Déjà! Ils étaient donc fatigués?

Je me levai aussitôt pour rejoindre mon avocat, lui serrer la main et recevoir quelque réconfort. Je me voyais déjà en train de sortir moi aussi du tribunal, menottes aux mains, entre deux gendarmes. Que dirait ma pauvre épouse en apprenant que je ne revenais pas ce soir pour goûter son cassoulet en boîte? Maître Bernibastre demeurait assis et, lorsque je m’approchai, je constatai avec ahurissement qu’il dormait en tenant sur son ventre un énorme dossier sur lequel était marqué "Affaire Tudieu". Le bougre ronflait doucement… Je n’allais pas retourner à ma place comme un voleur, sur la pointe des pieds pour ne pas le réveiller!
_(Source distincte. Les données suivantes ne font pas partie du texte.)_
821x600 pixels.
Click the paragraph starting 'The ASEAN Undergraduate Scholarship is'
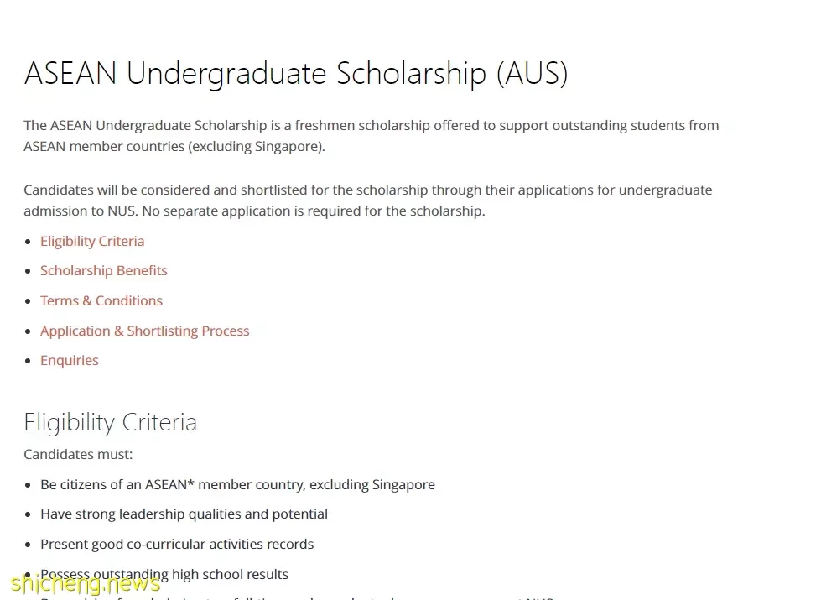tap(372, 136)
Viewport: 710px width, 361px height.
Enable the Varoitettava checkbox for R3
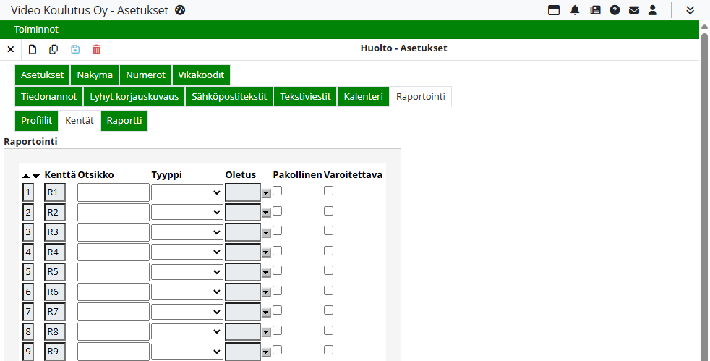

J’avais déjà payé 3 000 francs donc j’avais droit à certains égards! Je m’approchai et toussai fortement, l’air aussi naturel que possible. L’ancien bâtonnier sursauta et le dossier glissa, s’effondrant lamentablement en laissant s’étaler en vrac une collection de périodiques coquins présentant des dames en petite tenue… sans aucune tenue devrais-je plutôt dire…

– Vous voyez ce que vous avez fait? gronda le maître en ouvrant un œil maussade… Laissez-moi penser à ma plaidoirie et retournez à votre place!

Je ne me le fis pas dire deux fois… Mais je me précipitai pour ramasser les périodiques avant que la partie adverse ou le tribunal de retour ne les aperçoive! Je commençais à avoir chaud! Mais qui était ce maître Bernibastre? Un obsédé ou un ténor du barreau? Je retournai à ma place, les jambes en flanelle. Le temps de m’asseoir et de sursauter. "Mon" avocat était en train de parler avec celui de la partie adverse! Maître Bernibastre discutait comme si de rien n’était avec le jeune fanfaron brun, défenseur de l’abruti qui travaillait à la préfecture, et dont je devinais que ce devait être un jeune avocat aux dents de loup! Qu’allait-il lui raconter? Les voilà qui riaient de concert! Comme les meilleurs amis du monde! De quel droit "mon" avocat allait-il "fricoter" avec celui de la partie adverse qui me voulait du mal, par définition? La moindre déontologie voudrait que…

J’arrêtai de réfléchir et de respirer d’un seul coup…

– Messieurs, debout! La cour!

Cette fois, c’était mon tour! Les juges s’installaient…

– Reprise de la trente-septième audience, audience du 5 mai 1999, du Tribunal d’Instance et de Police de Toulouse… Affaire Frank Lefaux contre Alfred Tudieu, pour coups et blessures… tonnait la voix du greffier.

– Si Monsieur Frank Lefaux veut bien venir à la barre des témoins! annonça le juge, le même petit homme sérieux, ridé, à lunettes, toujours sous son flot de chevelure argentée.

L’abruti se levait et se présentait. Je tendis l’oreille…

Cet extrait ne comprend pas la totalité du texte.